In the abstract on the Kamuikotan metamorphic rocks, reproduce the passage starting at "[SMP37-P01] P-T path" and ending at "those rocks experienced.".

━━━ Selected excerpt

[SMP37-P01] P-T path of amphibolite and blueschist tectonic blocks in serpentinite mélange from the Kamuikotan metamorphic rocks
Keywords:Kamuikotan metamorphic rocks, subduction channel, compositional zoning of mineral, pressure-tempetarute path
The high-pressure metamorphic rocks formed at relatively high-pressure and low-temperature (high-P/T type) are distributed over the central Sorachi-Yezo belt of Middle Hokkaido and are called Kamuikotan metamorphic rocks. Serpentinite mélange including various types of tectonic blocks is distributed extensively in the Kamuikotan metamorphic rocks. It is necessary to elucidate the pressure-temperature paths (P-T paths) of tectonic blocks of serpentinite mélange to discuss tectonics of the subduction zone (subduction channel) which those rocks experienced.
In this study, We sampled five tectonic blocks in serpentinite mélange from the Kamuikotan Gorge and the Horokanai-Etanbetsu areas around Asahikawa city, then described the mineral assemblages in these samples and analyzed the compositional zoning of amphibole, garnet and epidote constituting these rocks using SEM-EDS.

━━━━━━
━━━ Information supplied

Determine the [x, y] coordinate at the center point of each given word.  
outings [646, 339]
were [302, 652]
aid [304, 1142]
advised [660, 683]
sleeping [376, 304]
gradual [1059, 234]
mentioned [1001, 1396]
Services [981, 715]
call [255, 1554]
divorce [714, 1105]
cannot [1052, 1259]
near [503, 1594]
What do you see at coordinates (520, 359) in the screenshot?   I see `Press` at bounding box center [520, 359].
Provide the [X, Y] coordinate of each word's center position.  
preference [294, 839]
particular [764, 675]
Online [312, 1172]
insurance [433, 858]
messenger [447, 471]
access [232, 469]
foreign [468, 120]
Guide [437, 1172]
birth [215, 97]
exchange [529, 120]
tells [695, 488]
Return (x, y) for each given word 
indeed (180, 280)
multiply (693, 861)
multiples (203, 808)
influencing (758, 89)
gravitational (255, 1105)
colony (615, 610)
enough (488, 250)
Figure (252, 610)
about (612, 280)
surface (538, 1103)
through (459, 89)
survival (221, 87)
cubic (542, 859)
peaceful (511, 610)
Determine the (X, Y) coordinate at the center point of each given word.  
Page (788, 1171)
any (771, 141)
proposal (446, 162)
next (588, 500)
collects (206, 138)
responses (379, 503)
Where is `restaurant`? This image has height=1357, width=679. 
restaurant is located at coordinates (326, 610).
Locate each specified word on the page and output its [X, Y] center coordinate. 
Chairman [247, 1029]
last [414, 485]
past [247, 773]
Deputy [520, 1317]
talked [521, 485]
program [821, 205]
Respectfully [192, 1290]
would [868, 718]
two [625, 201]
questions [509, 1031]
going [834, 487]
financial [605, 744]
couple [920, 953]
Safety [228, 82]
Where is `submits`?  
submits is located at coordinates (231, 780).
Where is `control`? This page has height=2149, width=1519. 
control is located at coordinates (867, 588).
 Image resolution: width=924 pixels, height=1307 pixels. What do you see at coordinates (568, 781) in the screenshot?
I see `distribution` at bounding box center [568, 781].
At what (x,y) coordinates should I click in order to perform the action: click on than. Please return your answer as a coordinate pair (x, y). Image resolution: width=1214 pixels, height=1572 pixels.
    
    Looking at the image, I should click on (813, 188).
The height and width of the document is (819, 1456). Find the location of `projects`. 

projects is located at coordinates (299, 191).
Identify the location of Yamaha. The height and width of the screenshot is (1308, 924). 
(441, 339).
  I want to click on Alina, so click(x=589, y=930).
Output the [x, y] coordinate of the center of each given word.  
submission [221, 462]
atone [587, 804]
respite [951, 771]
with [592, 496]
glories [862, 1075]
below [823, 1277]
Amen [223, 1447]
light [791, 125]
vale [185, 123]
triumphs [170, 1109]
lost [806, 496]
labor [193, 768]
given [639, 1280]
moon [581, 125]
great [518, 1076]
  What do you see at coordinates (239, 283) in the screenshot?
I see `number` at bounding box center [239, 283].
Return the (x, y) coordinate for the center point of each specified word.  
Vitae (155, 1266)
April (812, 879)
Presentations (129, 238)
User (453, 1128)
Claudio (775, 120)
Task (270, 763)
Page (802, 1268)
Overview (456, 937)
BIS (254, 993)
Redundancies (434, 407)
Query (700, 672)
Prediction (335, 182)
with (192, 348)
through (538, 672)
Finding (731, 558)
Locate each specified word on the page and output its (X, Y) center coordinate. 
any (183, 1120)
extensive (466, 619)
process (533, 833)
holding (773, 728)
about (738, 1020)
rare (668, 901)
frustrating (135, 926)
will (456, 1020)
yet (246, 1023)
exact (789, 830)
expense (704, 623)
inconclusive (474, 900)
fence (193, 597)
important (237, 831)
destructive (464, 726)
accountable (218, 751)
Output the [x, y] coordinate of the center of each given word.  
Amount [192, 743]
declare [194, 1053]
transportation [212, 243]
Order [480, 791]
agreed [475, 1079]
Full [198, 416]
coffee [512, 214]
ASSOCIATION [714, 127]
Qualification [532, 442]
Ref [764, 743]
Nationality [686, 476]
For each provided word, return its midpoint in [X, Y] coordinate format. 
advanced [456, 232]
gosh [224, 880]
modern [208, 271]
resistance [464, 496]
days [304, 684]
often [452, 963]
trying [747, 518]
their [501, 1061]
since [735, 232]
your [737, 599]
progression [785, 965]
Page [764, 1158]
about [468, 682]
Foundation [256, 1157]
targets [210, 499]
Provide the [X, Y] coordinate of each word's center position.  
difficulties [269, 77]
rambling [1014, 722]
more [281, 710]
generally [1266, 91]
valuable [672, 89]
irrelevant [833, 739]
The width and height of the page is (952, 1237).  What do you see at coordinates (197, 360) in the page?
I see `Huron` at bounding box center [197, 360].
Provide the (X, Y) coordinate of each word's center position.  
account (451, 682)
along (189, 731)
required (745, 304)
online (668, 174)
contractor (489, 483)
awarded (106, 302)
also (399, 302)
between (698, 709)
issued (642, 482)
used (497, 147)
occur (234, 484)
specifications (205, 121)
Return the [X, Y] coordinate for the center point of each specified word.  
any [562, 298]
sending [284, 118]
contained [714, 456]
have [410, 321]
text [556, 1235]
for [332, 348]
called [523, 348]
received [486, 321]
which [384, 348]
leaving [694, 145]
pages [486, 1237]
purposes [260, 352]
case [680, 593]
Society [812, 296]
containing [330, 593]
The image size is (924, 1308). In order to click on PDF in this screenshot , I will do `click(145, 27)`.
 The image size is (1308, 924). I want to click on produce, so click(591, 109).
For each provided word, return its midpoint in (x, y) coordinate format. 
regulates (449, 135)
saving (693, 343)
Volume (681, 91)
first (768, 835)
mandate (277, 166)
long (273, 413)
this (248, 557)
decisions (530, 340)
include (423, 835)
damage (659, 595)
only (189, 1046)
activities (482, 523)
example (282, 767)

━━━━━━

→ Exercise response
[SMP37-P01] P-T path of amphibolite and blueschist tectonic blocks in serpentinite mélange from the Kamuikotan metamorphic rocks
Keywords:Kamuikotan metamorphic rocks, subduction channel, compositional zoning of mineral, pressure-tempetarute path
The high-pressure metamorphic rocks formed at relatively high-pressure and low-temperature (high-P/T type) are distributed over the central Sorachi-Yezo belt of Middle Hokkaido and are called Kamuikotan metamorphic rocks. Serpentinite mélange including various types of tectonic blocks is distributed extensively in the Kamuikotan metamorphic rocks. It is necessary to elucidate the pressure-temperature paths (P-T paths) of tectonic blocks of serpentinite mélange to discuss tectonics of the subduction zone (subduction channel) which those rocks experienced.